**Problem statement**. Output every record again so that it matches the original word for word.

::::::::

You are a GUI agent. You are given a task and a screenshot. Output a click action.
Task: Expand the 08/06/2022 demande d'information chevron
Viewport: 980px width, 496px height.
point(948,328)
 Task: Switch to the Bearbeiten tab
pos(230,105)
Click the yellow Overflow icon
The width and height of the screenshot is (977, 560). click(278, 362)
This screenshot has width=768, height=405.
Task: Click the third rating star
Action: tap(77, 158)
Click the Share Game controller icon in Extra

::::::::

**Response to this task**.
You are a GUI agent. You are given a task and a screenshot. Output a click action.
Task: Expand the 08/06/2022 demande d'information chevron
Viewport: 980px width, 496px height.
point(948,328)
 Task: Switch to the Bearbeiten tab
pos(230,105)
Click the yellow Overflow icon
The width and height of the screenshot is (977, 560). click(278, 362)
This screenshot has width=768, height=405.
Task: Click the third rating star
Action: tap(77, 158)
Click the Share Game controller icon in Extra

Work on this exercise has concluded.